YOUR TASKS
1) Transcribe the passage on Pakistan's civil-military tensions from "From controlling media" to "of Pakistani politics.".
2) Write the next part of the article on Pakistan's civil-military tensions, starting where it ends.

TEXT PASSAGE
What is Behind Pakistan's Recent Civil-Military Spat?
From controlling media to managing the China-Pakistan Economic Corridor (CPEC) and running foreign policy to holding meetings with businessmen and investors, the opposition is right that the military is running a parallel government under a civilian façade to the detriment of democracy.
Following the Pakistani joint opposition’s multi-party conference on September 20, which also featured the Pakistan Muslim League (N), PML-N, chief Nawaz Sharif’s hard-hitting speech against the military, civil-military tensions have come to a head again. After a year-long silence, Sharif came out all guns blazing against the military, labeling it “state above the state.” His speech has triggered a national debate on the future course of Pakistani politics.
While firing salvos at the military, Sharif side-stepped the incumbent Prime Minister Imran Khan, maintaining his real fight is against the former for rigging the 2018 election to bring Khan to power. Sharif also blames the military for his lifetime disqualification by Pakistan’s Supreme Court over corruption charges.
In retaliation, the army’s spokesman Major General Babar Iftikhar has disclosed two meetings of Sharif's emissary and the PML-N leader Muhamad Zubair with the army chief General Qamar Javed Bajwa pertaining to the former’s political and legal matters. Both meetings took place on Zubair’s request, who has acknowledged meeting Gen. Bajwa, but denied requesting relief for Sharif or his daughter and heir-apparent Maryam Nawaz. Though the disclosure of these meetings has seriously dented the PML-N’s political narrative, it has exposed the military’s continued interference in politics as well.

DATA SHOWN
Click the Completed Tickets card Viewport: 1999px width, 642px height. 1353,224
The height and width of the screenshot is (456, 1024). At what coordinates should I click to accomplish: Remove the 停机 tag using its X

ANSWER LIST
1)
From controlling media to managing the China-Pakistan Economic Corridor (CPEC) and running foreign policy to holding meetings with businessmen and investors, the opposition is right that the military is running a parallel government under a civilian façade to the detriment of democracy.
Following the Pakistani joint opposition’s multi-party conference on September 20, which also featured the Pakistan Muslim League (N), PML-N, chief Nawaz Sharif’s hard-hitting speech against the military, civil-military tensions have come to a head again. After a year-long silence, Sharif came out all guns blazing against the military, labeling it “state above the state.” His speech has triggered a national debate on the future course of Pakistani politics.

2)
For some, Sharif’s anti-military bravado will do more harm than good to the cause of civilian supremacy in Pakistan. Some within the PML-N, including his younger brother Shahbaz Sharif, oppose confrontation with the military establishment. In any case, the opposition’s multi-party conference has announced a two-phased action plan of countrywide protests and public rallies, culminating in a long march towards Islamabad in January next year to oust the Pakistan Tehreek-e-Insaf (PTI) government. Pakistan’s Senate elections are due in March next year. If the opposition fails to dislodge PTI by then, the latter will gain the majority in the Senate, further consolidating its grip on power.
The revelations of the PML-N’s secret meetings with the army chief would shake the party’s hardcore voter base, which supported the narrative of civilian supremacy. The PML-N, despite maintaining its organizational coherence, is a divided house. Twice, some PML-N leaders, during the no-confidence motion against the Senate Chairman Sadiq Sanjrani in August last year and more recently in the FATF-related anti-money laundering bills, have voted against party guidelines or abstained from voting.
Separately, a meeting between the army chief and parliamentary leaders of opposition parties has also come to the fore. These disclosures have virtually put a dampener on the joint opposition’s recent huddle and the loud anti-military rhetoric.
Some political analysts view Sharif’s provocative speech as an act of desperation and the last-ditch effort to save his political career. In doing so, even if he fails, he will go down in Pakistan’s turbulent constitutional history as a democrat alongside Zulfiqar Bhutto and his daughter Benazir. Contrarily, others think that he has committed political suicide by taking the powerful military establishment head-on. Historically, political leaders, notwithstanding their stature, who defied the military such as Fatima Jinnah, sister of Pakistan’s founding father Muhammad Ali Jinnah, Khan Abdul Wali Khan of the National Awami Party, or the Muttahida Qaumi Movement’s founder Altaf Hussain only nominally succeeded. Sharif’s fate won’t be any different.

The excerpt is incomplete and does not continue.